Produce the listing below again, exactly as shown.

Start of Block

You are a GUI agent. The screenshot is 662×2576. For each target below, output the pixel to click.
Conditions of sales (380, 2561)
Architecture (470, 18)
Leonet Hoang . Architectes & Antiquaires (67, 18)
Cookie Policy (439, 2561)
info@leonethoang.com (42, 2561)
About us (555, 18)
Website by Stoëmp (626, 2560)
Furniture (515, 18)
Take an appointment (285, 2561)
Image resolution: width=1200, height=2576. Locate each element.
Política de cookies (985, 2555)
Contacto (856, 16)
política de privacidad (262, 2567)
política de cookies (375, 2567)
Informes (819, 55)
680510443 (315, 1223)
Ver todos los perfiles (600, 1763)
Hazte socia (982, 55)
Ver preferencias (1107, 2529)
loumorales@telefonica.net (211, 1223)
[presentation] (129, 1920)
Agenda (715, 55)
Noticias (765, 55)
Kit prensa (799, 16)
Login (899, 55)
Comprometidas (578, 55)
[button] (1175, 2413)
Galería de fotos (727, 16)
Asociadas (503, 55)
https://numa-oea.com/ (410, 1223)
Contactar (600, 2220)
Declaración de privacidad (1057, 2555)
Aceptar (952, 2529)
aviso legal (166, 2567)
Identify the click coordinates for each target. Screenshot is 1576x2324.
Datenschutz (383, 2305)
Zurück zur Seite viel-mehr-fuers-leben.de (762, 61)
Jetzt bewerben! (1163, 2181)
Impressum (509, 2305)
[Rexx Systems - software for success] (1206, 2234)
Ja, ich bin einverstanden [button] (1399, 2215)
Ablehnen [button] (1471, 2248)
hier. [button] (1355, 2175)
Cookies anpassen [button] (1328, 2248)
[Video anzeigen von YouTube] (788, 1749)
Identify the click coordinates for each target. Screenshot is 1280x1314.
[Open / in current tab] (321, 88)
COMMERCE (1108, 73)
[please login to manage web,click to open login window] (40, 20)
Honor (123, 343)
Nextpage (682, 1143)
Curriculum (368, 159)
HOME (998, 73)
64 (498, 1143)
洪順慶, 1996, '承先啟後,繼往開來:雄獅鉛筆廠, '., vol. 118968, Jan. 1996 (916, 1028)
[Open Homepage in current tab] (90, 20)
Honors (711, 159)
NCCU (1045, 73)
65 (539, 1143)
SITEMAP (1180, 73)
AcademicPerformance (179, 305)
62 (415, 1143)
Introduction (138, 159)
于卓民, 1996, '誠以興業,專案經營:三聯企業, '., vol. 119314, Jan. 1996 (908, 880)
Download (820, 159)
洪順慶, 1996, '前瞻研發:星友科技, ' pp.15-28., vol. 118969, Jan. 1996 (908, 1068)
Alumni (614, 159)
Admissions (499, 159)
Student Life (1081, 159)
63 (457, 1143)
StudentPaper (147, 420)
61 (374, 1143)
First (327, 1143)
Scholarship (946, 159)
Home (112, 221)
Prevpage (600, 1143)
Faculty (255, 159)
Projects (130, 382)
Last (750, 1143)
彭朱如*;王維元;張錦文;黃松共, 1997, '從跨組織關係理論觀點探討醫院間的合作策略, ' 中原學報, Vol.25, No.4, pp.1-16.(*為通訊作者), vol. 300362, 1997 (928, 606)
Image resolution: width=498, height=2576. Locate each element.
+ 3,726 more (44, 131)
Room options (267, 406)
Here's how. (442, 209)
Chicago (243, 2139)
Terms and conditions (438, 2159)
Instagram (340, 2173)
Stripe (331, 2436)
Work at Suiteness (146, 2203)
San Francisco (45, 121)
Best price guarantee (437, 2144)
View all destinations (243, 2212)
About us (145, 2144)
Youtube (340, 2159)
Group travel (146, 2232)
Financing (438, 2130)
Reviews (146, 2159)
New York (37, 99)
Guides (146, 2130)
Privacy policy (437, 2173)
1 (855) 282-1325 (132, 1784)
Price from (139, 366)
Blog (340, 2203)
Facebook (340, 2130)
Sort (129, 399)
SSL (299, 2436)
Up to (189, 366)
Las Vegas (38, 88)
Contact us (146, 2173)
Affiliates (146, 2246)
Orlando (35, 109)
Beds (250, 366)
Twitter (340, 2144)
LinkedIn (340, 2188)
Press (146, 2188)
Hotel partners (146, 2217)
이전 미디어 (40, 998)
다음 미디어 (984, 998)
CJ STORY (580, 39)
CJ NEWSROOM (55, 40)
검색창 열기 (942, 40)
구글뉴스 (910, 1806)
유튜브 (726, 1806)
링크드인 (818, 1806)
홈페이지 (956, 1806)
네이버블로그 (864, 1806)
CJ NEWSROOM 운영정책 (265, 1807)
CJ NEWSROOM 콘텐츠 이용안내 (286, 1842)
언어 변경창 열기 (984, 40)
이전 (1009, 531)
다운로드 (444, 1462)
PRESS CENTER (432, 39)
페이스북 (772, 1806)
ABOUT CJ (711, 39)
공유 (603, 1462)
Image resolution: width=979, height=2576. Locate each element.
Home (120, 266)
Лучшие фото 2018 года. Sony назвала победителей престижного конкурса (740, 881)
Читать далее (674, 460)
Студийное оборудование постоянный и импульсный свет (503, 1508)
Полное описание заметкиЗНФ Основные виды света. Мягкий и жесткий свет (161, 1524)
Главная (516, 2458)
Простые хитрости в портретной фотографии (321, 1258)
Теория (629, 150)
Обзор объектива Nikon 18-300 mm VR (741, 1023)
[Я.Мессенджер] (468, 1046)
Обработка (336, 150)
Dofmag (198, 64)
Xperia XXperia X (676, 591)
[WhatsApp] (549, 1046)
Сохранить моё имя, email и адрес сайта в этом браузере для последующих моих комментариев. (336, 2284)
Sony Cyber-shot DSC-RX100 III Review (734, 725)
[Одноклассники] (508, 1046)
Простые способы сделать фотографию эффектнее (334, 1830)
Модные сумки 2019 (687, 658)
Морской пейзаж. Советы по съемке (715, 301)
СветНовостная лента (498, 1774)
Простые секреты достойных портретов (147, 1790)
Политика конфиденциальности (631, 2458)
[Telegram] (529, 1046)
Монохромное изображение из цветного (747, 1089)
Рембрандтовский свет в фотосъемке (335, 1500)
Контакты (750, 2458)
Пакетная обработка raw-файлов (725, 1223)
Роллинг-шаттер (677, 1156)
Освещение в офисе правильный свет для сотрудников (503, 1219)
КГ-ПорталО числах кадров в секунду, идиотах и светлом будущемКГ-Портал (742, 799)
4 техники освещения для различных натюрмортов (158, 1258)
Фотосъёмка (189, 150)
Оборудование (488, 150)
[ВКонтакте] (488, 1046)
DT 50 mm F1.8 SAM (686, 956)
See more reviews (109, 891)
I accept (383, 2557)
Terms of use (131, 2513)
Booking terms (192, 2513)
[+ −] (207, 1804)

End of Block

**Written reply**
You are a GUI agent. The screenshot is 662×2576. For each target below, output the pixel to click.
Conditions of sales (380, 2561)
Architecture (470, 18)
Leonet Hoang . Architectes & Antiquaires (67, 18)
Cookie Policy (439, 2561)
info@leonethoang.com (42, 2561)
About us (555, 18)
Website by Stoëmp (626, 2560)
Furniture (515, 18)
Take an appointment (285, 2561)
Image resolution: width=1200, height=2576. Locate each element.
Política de cookies (985, 2555)
Contacto (856, 16)
política de privacidad (262, 2567)
política de cookies (375, 2567)
Informes (819, 55)
680510443 (315, 1223)
Ver todos los perfiles (600, 1763)
Hazte socia (982, 55)
Ver preferencias (1107, 2529)
loumorales@telefonica.net (211, 1223)
[presentation] (129, 1920)
Agenda (715, 55)
Noticias (765, 55)
Kit prensa (799, 16)
Login (899, 55)
Comprometidas (578, 55)
[button] (1175, 2413)
Galería de fotos (727, 16)
Asociadas (503, 55)
https://numa-oea.com/ (410, 1223)
Contactar (600, 2220)
Declaración de privacidad (1057, 2555)
Aceptar (952, 2529)
aviso legal (166, 2567)
Identify the click coordinates for each target. Screenshot is 1576x2324.
Datenschutz (383, 2305)
Zurück zur Seite viel-mehr-fuers-leben.de (762, 61)
Jetzt bewerben! (1163, 2181)
Impressum (509, 2305)
[Rexx Systems - software for success] (1206, 2234)
Ja, ich bin einverstanden [button] (1399, 2215)
Ablehnen [button] (1471, 2248)
hier. [button] (1355, 2175)
Cookies anpassen [button] (1328, 2248)
[Video anzeigen von YouTube] (788, 1749)
Identify the click coordinates for each target. Screenshot is 1280x1314.
[Open / in current tab] (321, 88)
COMMERCE (1108, 73)
[please login to manage web,click to open login window] (40, 20)
Honor (123, 343)
Nextpage (682, 1143)
Curriculum (368, 159)
HOME (998, 73)
64 (498, 1143)
洪順慶, 1996, '承先啟後,繼往開來:雄獅鉛筆廠, '., vol. 118968, Jan. 1996 (916, 1028)
[Open Homepage in current tab] (90, 20)
Honors (711, 159)
NCCU (1045, 73)
65 (539, 1143)
SITEMAP (1180, 73)
AcademicPerformance (179, 305)
62 (415, 1143)
Introduction (138, 159)
于卓民, 1996, '誠以興業,專案經營:三聯企業, '., vol. 119314, Jan. 1996 (908, 880)
Download (820, 159)
洪順慶, 1996, '前瞻研發:星友科技, ' pp.15-28., vol. 118969, Jan. 1996 (908, 1068)
Alumni (614, 159)
Admissions (499, 159)
Student Life (1081, 159)
63 (457, 1143)
StudentPaper (147, 420)
61 (374, 1143)
First (327, 1143)
Scholarship (946, 159)
Home (112, 221)
Prevpage (600, 1143)
Faculty (255, 159)
Projects (130, 382)
Last (750, 1143)
彭朱如*;王維元;張錦文;黃松共, 1997, '從跨組織關係理論觀點探討醫院間的合作策略, ' 中原學報, Vol.25, No.4, pp.1-16.(*為通訊作者), vol. 300362, 1997 (928, 606)
Image resolution: width=498, height=2576. Locate each element.
+ 3,726 more (44, 131)
Room options (267, 406)
Here's how. (442, 209)
Chicago (243, 2139)
Terms and conditions (438, 2159)
Instagram (340, 2173)
Stripe (331, 2436)
Work at Suiteness (146, 2203)
San Francisco (45, 121)
Best price guarantee (437, 2144)
View all destinations (243, 2212)
About us (145, 2144)
Youtube (340, 2159)
Group travel (146, 2232)
Financing (438, 2130)
Reviews (146, 2159)
New York (37, 99)
Guides (146, 2130)
Privacy policy (437, 2173)
1 (855) 282-1325 (132, 1784)
Price from (139, 366)
Blog (340, 2203)
Facebook (340, 2130)
Sort (129, 399)
SSL (299, 2436)
Up to (189, 366)
Las Vegas (38, 88)
Contact us (146, 2173)
Affiliates (146, 2246)
Orlando (35, 109)
Beds (250, 366)
Twitter (340, 2144)
LinkedIn (340, 2188)
Press (146, 2188)
Hotel partners (146, 2217)
이전 미디어 (40, 998)
다음 미디어 (984, 998)
CJ STORY (580, 39)
CJ NEWSROOM (55, 40)
검색창 열기 (942, 40)
구글뉴스 (910, 1806)
유튜브 (726, 1806)
링크드인 (818, 1806)
홈페이지 (956, 1806)
네이버블로그 (864, 1806)
CJ NEWSROOM 운영정책 (265, 1807)
CJ NEWSROOM 콘텐츠 이용안내 (286, 1842)
언어 변경창 열기 (984, 40)
이전 (1009, 531)
다운로드 (444, 1462)
PRESS CENTER (432, 39)
페이스북 (772, 1806)
ABOUT CJ (711, 39)
공유 (603, 1462)
Image resolution: width=979, height=2576. Locate each element.
Home (120, 266)
Лучшие фото 2018 года. Sony назвала победителей престижного конкурса (740, 881)
Читать далее (674, 460)
Студийное оборудование постоянный и импульсный свет (503, 1508)
Полное описание заметкиЗНФ Основные виды света. Мягкий и жесткий свет (161, 1524)
Главная (516, 2458)
Простые хитрости в портретной фотографии (321, 1258)
Теория (629, 150)
Обзор объектива Nikon 18-300 mm VR (741, 1023)
[Я.Мессенджер] (468, 1046)
Обработка (336, 150)
Dofmag (198, 64)
Xperia XXperia X (676, 591)
[WhatsApp] (549, 1046)
Сохранить моё имя, email и адрес сайта в этом браузере для последующих моих комментариев. (336, 2284)
Sony Cyber-shot DSC-RX100 III Review (734, 725)
[Одноклассники] (508, 1046)
Простые способы сделать фотографию эффектнее (334, 1830)
Модные сумки 2019 (687, 658)
Морской пейзаж. Советы по съемке (715, 301)
СветНовостная лента (498, 1774)
Простые секреты достойных портретов (147, 1790)
Политика конфиденциальности (631, 2458)
[Telegram] (529, 1046)
Монохромное изображение из цветного (747, 1089)
Рембрандтовский свет в фотосъемке (335, 1500)
Контакты (750, 2458)
Пакетная обработка raw-файлов (725, 1223)
Роллинг-шаттер (677, 1156)
Освещение в офисе правильный свет для сотрудников (503, 1219)
КГ-ПорталО числах кадров в секунду, идиотах и светлом будущемКГ-Портал (742, 799)
4 техники освещения для различных натюрмортов (158, 1258)
Фотосъёмка (189, 150)
Оборудование (488, 150)
[ВКонтакте] (488, 1046)
DT 50 mm F1.8 SAM (686, 956)
See more reviews (109, 891)
I accept (383, 2557)
Terms of use (131, 2513)
Booking terms (192, 2513)
[+ −] (207, 1804)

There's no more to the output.